¿Qué es el equilibrio térmico?
El equilibrio térmico es el estado en el que un sistema no intercambia calor neto con su entorno, de modo que su temperatura permanece constante. En el contexto meteorológico y climático, el concepto se aplica al balance energético de la Tierra: el planeta recibe energía del Sol en forma de radiación de onda corta y emite energía al espacio en forma de radiación infrarroja de onda larga. Cuando la energía entrante y la saliente se igualan, el sistema está en equilibrio térmico y la temperatura media global se mantiene estable.
Balance energético terrestre
La Tierra recibe del Sol una media de 340 W/m² (promediando toda la superficie). De esa energía, aproximadamente el 30 % se refleja directamente al espacio (albedo) y el 70 % restante es absorbido por la superficie, la atmósfera y las nubes. Para mantener el equilibrio, la Tierra debe emitir la misma cantidad de energía en forma de radiación infrarroja. Los gases de efecto invernadero (CO₂, CH₄, H₂O) absorben parte de esa radiación saliente y la reemiten, calentando la superficie. Este mecanismo natural eleva la temperatura media de la Tierra de unos -18 °C (sin atmósfera) a los 15 °C actuales.

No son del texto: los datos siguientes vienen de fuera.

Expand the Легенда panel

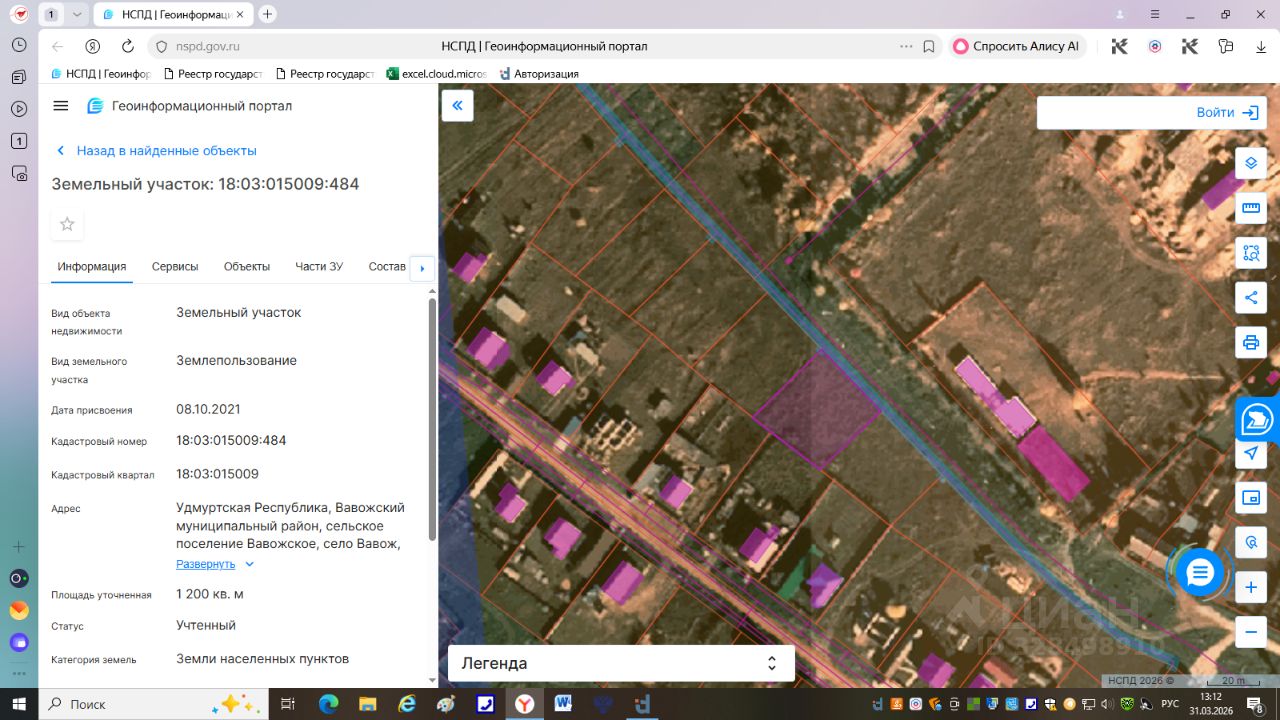pyautogui.click(x=621, y=663)
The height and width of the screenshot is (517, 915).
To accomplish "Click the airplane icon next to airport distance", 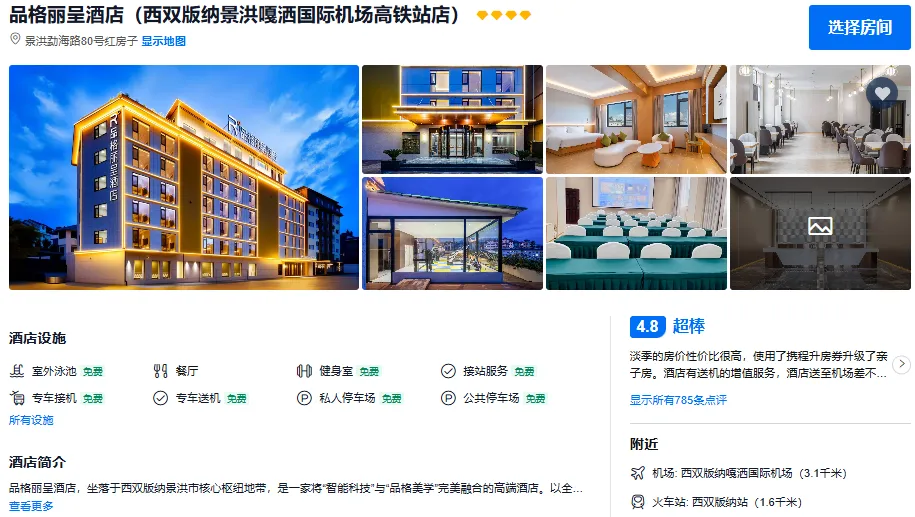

Desequilibrio y cambio climático
El aumento de gases de efecto invernadero por actividad humana ha alterado el equilibrio térmico del planeta. La Tierra absorbe actualmente más energía de la que emite: se estima un desequilibrio de aproximadamente 1 W/m². Aunque parezca pequeño, aplicado a toda la superficie terrestre supone una acumulación enorme de energía, equivalente a la explosión de varias bombas atómicas por segundo. Ese exceso de energía calienta los océanos, funde glaciares, eleva el nivel del mar y aumenta la frecuencia de fenómenos extremos.
Equilibrio térmico a escala local
A escala meteorológica, el concepto se aplica también al equilibrio térmico de la superficie terrestre a lo largo del día. Durante las horas de sol, la superficie absorbe más energía de la que emite, calentándose. Tras la puesta de sol, la emisión supera la absorción y la superficie se enfría. El momento de equilibrio (cuando la ganancia iguala la pérdida) se produce poco después del amanecer y poco después del mediodía solar, lo que explica por qué la temperatura máxima no coincide exactamente con el mediodía.